EXERCISE REQUIREMENTS – Copy out exactly, and only, the lines from the one containing "The width and" through the end of the entries. No pictures.

[Opening ENTRIES SUPPLIED section]

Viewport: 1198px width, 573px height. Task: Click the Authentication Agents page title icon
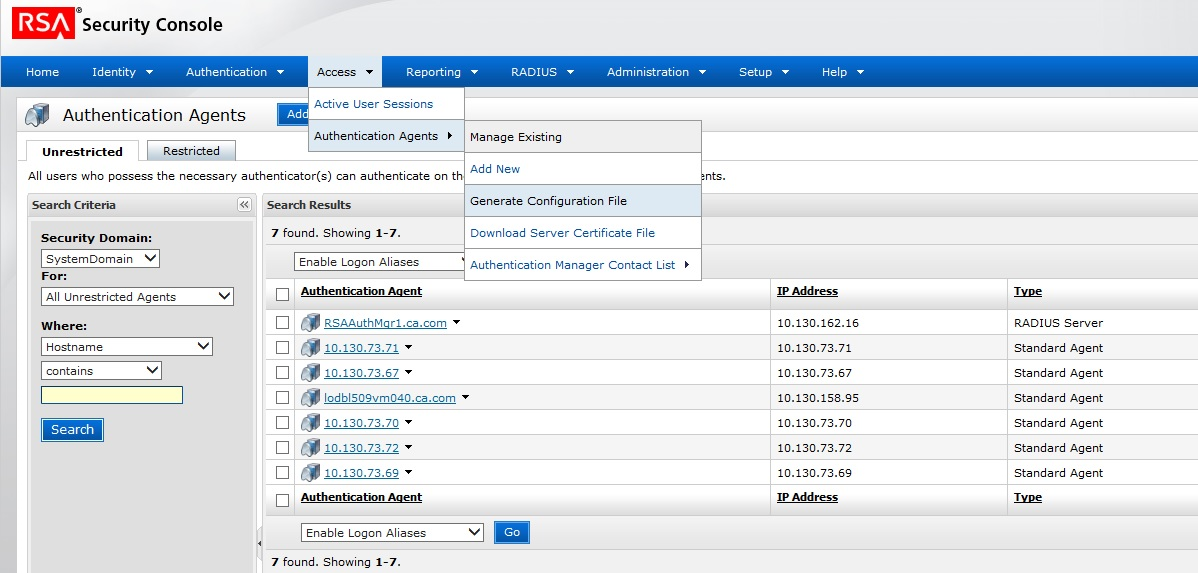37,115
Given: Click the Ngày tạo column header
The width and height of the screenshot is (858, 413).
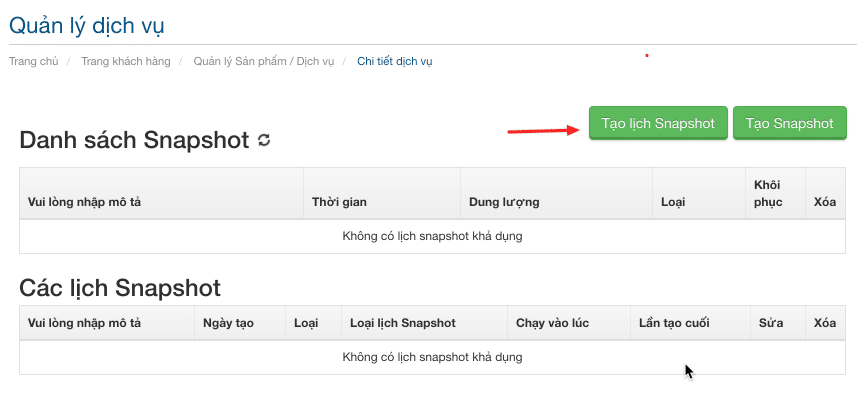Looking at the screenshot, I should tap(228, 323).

[Closing ENTRIES SUPPLIED section]

EXERCISE RESULT –
The width and height of the screenshot is (858, 413).
Looking at the screenshot, I should tap(228, 323).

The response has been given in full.